Problem to work on: Look in the material below for the line holding "This screenshot has height=629, width=911.". Set it down exactly, with each later line up to and including the line holding "Task: Close the EVE V9 + KLEOS tab".

===== Records provided

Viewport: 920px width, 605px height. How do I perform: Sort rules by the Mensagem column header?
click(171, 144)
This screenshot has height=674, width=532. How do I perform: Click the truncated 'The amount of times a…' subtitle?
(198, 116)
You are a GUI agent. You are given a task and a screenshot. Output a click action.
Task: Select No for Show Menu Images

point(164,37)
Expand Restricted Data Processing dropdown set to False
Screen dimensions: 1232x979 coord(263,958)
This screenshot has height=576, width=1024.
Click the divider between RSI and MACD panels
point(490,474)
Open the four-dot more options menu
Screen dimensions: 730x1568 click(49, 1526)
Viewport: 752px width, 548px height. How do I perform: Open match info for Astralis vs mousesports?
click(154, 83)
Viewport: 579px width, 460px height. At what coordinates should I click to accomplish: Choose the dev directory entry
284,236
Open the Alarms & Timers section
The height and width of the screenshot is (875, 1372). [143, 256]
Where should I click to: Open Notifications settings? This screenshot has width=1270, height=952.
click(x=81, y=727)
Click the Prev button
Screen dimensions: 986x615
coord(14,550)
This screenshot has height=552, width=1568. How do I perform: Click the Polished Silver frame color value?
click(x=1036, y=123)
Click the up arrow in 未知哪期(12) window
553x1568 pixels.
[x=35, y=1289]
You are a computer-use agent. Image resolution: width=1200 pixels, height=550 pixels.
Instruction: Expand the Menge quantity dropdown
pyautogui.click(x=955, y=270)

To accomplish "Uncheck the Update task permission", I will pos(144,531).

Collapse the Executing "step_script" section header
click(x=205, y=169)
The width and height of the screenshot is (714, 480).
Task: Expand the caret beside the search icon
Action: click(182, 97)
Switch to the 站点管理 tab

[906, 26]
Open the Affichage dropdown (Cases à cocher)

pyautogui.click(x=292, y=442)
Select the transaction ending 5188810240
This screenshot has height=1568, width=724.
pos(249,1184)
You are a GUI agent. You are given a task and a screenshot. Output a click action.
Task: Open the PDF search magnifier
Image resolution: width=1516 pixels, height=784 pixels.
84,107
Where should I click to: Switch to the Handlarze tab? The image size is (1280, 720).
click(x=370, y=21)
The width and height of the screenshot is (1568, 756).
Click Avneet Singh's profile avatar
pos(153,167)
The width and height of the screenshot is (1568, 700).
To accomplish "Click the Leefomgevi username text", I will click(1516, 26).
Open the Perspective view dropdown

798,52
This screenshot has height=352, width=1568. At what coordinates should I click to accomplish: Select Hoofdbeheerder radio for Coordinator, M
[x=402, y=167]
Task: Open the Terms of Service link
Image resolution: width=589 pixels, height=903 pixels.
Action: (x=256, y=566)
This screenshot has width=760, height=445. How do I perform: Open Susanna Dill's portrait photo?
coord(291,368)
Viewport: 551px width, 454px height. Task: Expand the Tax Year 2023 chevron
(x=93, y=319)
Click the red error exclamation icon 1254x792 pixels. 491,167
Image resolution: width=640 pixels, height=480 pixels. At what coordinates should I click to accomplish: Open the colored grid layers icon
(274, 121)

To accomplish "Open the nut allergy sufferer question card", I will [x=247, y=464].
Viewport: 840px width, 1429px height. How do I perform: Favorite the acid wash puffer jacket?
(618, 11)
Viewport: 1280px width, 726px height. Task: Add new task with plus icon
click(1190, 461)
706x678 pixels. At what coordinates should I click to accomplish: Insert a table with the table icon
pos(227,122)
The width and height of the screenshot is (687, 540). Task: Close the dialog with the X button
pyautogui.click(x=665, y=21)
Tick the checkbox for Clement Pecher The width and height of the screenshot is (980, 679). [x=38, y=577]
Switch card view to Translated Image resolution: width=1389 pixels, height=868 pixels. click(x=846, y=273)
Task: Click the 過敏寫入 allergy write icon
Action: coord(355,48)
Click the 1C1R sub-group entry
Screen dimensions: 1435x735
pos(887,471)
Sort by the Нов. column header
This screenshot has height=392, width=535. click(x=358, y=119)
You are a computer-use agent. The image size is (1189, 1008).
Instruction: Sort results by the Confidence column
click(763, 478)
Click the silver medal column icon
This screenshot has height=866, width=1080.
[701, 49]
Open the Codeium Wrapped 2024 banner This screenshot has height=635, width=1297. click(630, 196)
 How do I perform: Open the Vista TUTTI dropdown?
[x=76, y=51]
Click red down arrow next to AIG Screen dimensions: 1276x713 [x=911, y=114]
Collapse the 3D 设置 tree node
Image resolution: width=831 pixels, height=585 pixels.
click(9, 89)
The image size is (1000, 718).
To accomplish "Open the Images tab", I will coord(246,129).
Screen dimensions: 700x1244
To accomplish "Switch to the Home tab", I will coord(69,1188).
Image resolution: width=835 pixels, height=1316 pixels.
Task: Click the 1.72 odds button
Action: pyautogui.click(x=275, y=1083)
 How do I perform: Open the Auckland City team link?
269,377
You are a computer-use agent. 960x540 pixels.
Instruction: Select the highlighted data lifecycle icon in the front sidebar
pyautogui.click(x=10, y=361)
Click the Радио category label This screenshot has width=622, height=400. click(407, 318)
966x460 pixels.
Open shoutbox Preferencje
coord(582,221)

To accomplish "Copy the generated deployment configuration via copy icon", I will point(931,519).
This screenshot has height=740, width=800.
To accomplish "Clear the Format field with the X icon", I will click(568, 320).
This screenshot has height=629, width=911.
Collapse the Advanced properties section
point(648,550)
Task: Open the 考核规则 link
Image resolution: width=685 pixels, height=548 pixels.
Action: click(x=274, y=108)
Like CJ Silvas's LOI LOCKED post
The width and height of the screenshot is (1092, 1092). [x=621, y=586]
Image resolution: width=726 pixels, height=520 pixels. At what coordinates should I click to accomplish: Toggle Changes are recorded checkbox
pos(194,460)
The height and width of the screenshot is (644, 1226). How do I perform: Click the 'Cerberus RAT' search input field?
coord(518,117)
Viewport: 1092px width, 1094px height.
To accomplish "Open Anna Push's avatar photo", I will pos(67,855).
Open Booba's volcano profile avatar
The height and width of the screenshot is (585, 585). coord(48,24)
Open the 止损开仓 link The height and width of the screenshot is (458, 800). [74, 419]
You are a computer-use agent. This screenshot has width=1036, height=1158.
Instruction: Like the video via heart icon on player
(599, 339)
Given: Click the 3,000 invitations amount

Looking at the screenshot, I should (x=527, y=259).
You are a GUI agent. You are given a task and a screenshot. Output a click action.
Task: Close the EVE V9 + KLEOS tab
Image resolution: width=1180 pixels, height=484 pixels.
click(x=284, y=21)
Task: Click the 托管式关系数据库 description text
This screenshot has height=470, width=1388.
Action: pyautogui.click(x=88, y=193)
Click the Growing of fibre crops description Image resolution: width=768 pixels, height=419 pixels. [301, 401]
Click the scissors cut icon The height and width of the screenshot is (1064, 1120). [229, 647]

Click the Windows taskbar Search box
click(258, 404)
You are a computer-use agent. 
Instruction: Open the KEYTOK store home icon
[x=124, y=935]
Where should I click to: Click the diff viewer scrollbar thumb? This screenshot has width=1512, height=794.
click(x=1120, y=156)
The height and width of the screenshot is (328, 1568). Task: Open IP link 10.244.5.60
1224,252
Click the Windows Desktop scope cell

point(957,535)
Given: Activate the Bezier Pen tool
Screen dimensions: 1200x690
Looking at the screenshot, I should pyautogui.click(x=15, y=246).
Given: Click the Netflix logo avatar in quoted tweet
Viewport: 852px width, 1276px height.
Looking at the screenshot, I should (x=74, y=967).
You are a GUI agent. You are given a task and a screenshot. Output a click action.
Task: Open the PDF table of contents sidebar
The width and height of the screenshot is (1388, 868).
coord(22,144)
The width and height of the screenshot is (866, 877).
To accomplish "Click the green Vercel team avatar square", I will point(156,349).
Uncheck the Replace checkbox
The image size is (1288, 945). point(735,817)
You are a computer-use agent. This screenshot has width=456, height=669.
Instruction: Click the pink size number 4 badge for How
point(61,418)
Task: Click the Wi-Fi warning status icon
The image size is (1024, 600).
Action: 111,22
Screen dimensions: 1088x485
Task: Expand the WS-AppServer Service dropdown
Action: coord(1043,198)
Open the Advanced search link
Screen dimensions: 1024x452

==========

Your response:
This screenshot has height=629, width=911.
Collapse the Advanced properties section
point(648,550)
Task: Open the 考核规则 link
Image resolution: width=685 pixels, height=548 pixels.
Action: click(x=274, y=108)
Like CJ Silvas's LOI LOCKED post
The width and height of the screenshot is (1092, 1092). [x=621, y=586]
Image resolution: width=726 pixels, height=520 pixels. At what coordinates should I click to accomplish: Toggle Changes are recorded checkbox
pos(194,460)
The height and width of the screenshot is (644, 1226). How do I perform: Click the 'Cerberus RAT' search input field?
coord(518,117)
Viewport: 1092px width, 1094px height.
To accomplish "Open Anna Push's avatar photo", I will pos(67,855).
Open Booba's volcano profile avatar
The height and width of the screenshot is (585, 585). coord(48,24)
Open the 止损开仓 link The height and width of the screenshot is (458, 800). [74, 419]
You are a computer-use agent. This screenshot has width=1036, height=1158.
Instruction: Like the video via heart icon on player
(599, 339)
Given: Click the 3,000 invitations amount

Looking at the screenshot, I should (x=527, y=259).
You are a GUI agent. You are given a task and a screenshot. Output a click action.
Task: Close the EVE V9 + KLEOS tab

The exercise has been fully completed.